The slow absolutely regular clip-clop, clip-clop of our horse's hoofs on the hard-packed snow — a little louder and more ringing when we crossed bare cobbles — was soothing, and so was the rhythmical sway and slight jounce of the hansom body on its springs. I began to recover from too much all at once, and opened my eyes now and then. But the glimpses I had were more of the same: This was a narrow, pleasant, tree-lined, expensive residential street, mostly. Occasionally we passed hotels with strange names: St. Marc… Shelburn. And the Union League Club looking just like a Union League Club.

Then I heard the distant frantic sound of a bell, growing louder with every clang, and as we crossed Thirty-third Street it was suddenly a brain-numbing fury of sound to the west. Kate scrambling upright beside me, I turned to look, and here it came straight for us, a team of immense white horses, manes flying, hoofs pounding, drawing a red-and-brass fire engine, the driver slashing his whip at the horses, a flat stream of white smoke lining out behind it like the wake of a ship. The bell was wild now, the pound of hoofs on the cobbles so fast and in such unison that the sound was a throb. It was frightening to see that smoke-belching fury roaring straight at us, and our driver lashed out at his horse, and we jolted on across the street and out of its way. Behind us, we saw it dash on across Fifth, red-and-gilt spokes flashing, drivers reining up to hold the path clear.
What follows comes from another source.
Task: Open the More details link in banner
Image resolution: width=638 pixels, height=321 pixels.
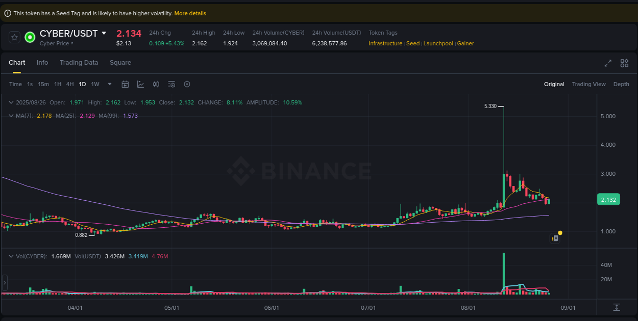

Four or five blocks farther on we heard the sound again, this time to the south, and I remembered that this was a city of wooden beams, floors and walls, and of open-flame lighting and heat.

All the while we clip-clopped on, block after block downtown into the busy part of the city, the street traffic grew heavier, Then suddenly Kate and I were bumped hard against each other. The cab had stopped abruptly, slewing sideways in the slush of the pavement. Then it jerked, starting forward again, and I sat up, hearing our driver cursing, and I lowered my window to stick my head out, and the noise was hard to believe.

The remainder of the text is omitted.